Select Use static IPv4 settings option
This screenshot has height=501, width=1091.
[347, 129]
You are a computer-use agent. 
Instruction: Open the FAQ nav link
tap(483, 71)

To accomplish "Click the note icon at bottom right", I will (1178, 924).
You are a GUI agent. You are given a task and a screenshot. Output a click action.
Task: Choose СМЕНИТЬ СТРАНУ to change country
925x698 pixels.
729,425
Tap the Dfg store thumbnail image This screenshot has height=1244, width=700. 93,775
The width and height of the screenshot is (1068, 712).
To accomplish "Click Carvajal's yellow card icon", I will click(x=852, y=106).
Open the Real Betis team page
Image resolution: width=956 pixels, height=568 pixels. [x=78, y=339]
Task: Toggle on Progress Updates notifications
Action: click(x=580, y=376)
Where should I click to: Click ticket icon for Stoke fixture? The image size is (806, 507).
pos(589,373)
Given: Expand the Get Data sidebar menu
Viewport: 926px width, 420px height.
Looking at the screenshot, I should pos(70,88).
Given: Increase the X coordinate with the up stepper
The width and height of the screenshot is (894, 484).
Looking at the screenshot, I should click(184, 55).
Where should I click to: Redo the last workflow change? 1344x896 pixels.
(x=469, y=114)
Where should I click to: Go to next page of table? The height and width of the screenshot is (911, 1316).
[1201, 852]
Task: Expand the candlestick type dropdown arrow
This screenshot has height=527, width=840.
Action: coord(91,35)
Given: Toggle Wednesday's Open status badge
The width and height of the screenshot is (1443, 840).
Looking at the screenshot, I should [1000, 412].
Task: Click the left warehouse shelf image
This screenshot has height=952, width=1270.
---
EXERCISE BRIEF — Echo the lines shown above, starting with the line that contains "Open the Real Betis team page" and ending with the line that contains "Looking at the screenshot, I should pos(70,88).", both included.

COMPLETED TASK —
Open the Real Betis team page
Image resolution: width=956 pixels, height=568 pixels. [x=78, y=339]
Task: Toggle on Progress Updates notifications
Action: click(x=580, y=376)
Where should I click to: Click ticket icon for Stoke fixture? The image size is (806, 507).
pos(589,373)
Given: Expand the Get Data sidebar menu
Viewport: 926px width, 420px height.
Looking at the screenshot, I should pos(70,88).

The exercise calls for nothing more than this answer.